**TRY IT:** Copy each line below containing "computer".

RECORDS FOR THIS TASK Start Marker

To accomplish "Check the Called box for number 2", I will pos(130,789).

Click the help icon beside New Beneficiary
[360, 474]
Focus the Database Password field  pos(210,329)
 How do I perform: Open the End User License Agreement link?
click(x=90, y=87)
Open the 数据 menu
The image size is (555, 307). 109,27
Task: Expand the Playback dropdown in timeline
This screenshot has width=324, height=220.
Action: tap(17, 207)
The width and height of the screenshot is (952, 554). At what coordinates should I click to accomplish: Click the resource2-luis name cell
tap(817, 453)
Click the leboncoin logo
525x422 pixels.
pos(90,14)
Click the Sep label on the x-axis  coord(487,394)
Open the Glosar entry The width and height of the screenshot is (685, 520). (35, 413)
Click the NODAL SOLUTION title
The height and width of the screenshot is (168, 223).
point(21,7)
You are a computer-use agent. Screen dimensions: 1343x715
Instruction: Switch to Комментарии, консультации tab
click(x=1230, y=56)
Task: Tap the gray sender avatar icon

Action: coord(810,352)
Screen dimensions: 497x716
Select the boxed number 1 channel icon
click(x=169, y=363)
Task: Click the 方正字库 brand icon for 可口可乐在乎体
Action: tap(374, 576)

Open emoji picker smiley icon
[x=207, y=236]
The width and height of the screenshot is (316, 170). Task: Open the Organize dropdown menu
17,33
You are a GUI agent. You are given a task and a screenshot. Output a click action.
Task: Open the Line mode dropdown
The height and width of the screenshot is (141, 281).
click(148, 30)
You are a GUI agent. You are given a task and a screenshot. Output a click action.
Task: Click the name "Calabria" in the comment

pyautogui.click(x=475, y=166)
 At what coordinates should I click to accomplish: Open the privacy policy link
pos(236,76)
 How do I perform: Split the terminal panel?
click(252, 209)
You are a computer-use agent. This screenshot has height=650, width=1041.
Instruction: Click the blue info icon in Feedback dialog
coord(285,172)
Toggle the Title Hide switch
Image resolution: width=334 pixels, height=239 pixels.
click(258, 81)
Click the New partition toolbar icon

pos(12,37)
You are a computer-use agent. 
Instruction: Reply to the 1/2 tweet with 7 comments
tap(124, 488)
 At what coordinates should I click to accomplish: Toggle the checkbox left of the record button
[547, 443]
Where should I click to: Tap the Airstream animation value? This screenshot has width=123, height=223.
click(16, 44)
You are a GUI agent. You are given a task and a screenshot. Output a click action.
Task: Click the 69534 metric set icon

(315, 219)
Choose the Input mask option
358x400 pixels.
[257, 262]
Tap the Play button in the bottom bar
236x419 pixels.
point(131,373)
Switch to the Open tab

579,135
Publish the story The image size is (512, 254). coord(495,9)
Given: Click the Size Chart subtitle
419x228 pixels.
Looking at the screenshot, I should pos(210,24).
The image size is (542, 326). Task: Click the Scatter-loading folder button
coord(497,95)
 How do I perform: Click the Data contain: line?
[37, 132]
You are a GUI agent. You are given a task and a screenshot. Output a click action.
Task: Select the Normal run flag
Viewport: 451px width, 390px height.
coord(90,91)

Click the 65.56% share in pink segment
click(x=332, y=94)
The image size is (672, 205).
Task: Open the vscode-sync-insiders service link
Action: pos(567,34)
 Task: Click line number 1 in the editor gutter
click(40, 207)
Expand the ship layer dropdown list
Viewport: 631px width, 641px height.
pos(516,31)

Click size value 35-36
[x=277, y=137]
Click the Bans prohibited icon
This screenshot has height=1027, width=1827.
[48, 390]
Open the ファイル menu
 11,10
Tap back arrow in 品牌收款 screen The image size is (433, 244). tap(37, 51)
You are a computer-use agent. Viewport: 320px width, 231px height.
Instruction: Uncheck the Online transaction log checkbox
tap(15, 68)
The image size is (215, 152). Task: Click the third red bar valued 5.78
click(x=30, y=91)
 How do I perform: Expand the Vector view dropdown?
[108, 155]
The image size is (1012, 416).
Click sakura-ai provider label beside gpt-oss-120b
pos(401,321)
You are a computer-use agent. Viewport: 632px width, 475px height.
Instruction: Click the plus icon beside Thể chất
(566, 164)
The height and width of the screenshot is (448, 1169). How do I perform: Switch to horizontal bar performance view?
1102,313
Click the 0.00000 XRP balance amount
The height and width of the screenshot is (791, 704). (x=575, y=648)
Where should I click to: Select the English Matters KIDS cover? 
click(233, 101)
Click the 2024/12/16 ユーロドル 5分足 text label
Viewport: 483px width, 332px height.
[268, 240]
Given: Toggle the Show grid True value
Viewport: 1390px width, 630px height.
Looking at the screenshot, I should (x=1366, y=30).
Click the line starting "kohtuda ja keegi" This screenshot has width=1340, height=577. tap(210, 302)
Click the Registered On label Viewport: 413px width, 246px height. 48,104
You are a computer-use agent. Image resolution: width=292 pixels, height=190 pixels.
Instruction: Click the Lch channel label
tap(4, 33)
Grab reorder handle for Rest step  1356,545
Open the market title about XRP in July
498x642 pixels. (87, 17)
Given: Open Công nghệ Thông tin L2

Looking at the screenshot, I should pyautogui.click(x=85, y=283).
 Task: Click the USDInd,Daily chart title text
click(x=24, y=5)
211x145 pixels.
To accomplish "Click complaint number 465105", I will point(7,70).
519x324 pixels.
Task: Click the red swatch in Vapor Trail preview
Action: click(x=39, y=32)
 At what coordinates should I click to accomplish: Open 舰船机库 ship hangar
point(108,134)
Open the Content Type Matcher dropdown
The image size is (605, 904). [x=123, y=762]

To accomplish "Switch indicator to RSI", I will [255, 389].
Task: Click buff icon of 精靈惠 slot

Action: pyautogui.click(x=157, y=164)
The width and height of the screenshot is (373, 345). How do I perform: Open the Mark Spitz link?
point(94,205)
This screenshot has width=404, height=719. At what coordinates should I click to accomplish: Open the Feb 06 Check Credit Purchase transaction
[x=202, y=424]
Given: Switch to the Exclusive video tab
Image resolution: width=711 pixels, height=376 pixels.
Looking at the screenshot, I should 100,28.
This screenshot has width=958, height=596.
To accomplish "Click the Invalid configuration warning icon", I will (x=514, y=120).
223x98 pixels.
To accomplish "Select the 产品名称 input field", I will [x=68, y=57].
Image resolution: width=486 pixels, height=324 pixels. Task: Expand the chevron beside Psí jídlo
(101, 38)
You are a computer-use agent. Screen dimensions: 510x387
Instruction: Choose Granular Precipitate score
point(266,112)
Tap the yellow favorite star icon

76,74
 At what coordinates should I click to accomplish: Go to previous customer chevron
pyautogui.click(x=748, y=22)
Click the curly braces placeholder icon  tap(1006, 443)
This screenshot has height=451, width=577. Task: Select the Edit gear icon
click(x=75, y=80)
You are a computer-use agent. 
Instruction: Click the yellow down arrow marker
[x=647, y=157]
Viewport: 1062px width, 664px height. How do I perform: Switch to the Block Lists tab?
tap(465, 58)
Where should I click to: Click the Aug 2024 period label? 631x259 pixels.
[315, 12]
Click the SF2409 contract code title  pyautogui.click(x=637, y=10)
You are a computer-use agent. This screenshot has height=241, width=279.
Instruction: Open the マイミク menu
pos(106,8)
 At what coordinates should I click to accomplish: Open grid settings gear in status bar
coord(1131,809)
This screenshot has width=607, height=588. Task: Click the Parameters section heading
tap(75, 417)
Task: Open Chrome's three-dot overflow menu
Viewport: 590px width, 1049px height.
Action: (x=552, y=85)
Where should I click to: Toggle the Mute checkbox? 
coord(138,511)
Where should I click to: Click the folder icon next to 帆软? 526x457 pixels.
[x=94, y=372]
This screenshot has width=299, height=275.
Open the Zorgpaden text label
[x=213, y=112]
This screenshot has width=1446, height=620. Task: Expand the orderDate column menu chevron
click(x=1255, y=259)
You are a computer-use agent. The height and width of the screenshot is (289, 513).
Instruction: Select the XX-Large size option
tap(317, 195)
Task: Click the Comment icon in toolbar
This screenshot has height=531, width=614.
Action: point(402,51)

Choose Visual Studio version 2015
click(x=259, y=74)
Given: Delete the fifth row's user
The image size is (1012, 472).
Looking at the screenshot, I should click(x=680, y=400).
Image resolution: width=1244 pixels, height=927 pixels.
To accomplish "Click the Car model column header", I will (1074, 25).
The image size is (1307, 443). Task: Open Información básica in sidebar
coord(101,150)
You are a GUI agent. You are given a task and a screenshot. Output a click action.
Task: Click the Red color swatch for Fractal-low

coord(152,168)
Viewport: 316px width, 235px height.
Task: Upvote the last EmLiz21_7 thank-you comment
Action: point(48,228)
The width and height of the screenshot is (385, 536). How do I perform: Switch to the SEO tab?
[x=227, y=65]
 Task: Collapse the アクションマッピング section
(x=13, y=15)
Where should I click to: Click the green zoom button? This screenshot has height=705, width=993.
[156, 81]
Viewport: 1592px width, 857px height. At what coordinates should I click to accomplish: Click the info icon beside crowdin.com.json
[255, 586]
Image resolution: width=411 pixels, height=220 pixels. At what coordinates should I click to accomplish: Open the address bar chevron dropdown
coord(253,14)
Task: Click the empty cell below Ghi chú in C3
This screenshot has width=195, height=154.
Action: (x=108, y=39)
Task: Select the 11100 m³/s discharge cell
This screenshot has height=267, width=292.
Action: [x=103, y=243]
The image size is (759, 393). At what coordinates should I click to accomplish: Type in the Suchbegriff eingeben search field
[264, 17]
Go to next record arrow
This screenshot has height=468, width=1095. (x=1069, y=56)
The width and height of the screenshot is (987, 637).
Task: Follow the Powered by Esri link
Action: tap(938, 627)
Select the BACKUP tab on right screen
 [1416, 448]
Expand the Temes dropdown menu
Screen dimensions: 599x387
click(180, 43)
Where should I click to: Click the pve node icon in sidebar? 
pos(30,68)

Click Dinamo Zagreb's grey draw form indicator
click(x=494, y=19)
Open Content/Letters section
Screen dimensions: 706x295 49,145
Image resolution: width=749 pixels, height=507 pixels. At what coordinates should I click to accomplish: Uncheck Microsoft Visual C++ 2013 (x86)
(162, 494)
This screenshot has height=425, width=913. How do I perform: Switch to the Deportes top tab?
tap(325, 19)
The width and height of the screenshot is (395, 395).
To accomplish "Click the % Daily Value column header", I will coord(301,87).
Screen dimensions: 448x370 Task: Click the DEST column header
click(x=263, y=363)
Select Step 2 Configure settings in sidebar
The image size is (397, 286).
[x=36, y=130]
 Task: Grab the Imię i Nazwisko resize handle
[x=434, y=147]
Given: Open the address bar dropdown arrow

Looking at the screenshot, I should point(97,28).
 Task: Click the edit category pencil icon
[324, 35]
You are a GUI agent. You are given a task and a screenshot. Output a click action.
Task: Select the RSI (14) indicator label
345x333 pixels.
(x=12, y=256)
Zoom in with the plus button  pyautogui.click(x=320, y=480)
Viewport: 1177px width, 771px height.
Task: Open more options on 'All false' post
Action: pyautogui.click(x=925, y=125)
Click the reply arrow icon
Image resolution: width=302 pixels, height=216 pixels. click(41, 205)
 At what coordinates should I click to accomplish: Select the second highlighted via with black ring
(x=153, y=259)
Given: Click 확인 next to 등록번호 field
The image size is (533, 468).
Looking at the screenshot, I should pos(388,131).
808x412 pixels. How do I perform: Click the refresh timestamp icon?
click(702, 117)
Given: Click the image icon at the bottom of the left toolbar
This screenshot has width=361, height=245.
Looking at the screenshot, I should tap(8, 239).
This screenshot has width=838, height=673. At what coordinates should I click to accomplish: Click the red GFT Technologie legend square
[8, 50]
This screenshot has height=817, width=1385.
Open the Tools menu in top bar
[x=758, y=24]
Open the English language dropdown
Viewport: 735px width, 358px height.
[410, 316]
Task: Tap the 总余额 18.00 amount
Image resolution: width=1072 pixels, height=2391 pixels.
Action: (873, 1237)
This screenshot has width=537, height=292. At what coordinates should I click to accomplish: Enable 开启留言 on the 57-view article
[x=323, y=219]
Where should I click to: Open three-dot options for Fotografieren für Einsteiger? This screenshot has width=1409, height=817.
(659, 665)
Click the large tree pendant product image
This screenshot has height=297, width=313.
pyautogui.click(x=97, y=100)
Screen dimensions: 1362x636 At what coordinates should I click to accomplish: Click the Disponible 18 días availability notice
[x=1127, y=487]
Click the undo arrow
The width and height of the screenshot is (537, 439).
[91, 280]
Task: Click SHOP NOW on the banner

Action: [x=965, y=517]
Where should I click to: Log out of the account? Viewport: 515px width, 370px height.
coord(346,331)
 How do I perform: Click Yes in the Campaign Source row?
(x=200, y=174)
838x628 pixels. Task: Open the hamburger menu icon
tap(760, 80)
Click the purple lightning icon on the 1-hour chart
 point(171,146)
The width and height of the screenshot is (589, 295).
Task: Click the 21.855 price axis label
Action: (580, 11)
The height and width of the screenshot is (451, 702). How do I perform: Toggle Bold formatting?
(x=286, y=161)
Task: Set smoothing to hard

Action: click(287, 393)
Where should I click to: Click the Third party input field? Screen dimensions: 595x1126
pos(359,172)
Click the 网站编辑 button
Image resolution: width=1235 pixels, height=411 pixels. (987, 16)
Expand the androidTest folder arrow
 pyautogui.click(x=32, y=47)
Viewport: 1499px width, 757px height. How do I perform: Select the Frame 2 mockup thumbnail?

RECORDS FOR THIS TASK End Marker

**RESPONSE AREA:**
You are a computer-use agent. Screen dimensions: 1343x715
You are a computer-use agent. This screenshot has height=650, width=1041.
You are a computer-use agent. 
You are a computer-use agent. Viewport: 320px width, 231px height.
You are a computer-use agent. Viewport: 632px width, 475px height.
You are a computer-use agent. Image resolution: width=292 pixels, height=190 pixels.
You are a computer-use agent. Screen dimensions: 510x387
You are a computer-use agent. 
You are a computer-use agent. This screenshot has height=241, width=279.
You are a computer-use agent. The height and width of the screenshot is (289, 513).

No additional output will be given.